─── THE DATA ───
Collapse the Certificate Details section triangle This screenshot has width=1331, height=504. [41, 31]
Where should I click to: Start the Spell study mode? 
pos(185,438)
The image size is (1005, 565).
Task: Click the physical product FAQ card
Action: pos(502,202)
───
▶ **PROBLEM REQUIREMENTS**
Output every record in full, exactly as it was given.

▶ **RESULT OF THE TASK**
Collapse the Certificate Details section triangle This screenshot has width=1331, height=504. [41, 31]
Where should I click to: Start the Spell study mode? 
pos(185,438)
The image size is (1005, 565).
Task: Click the physical product FAQ card
Action: pos(502,202)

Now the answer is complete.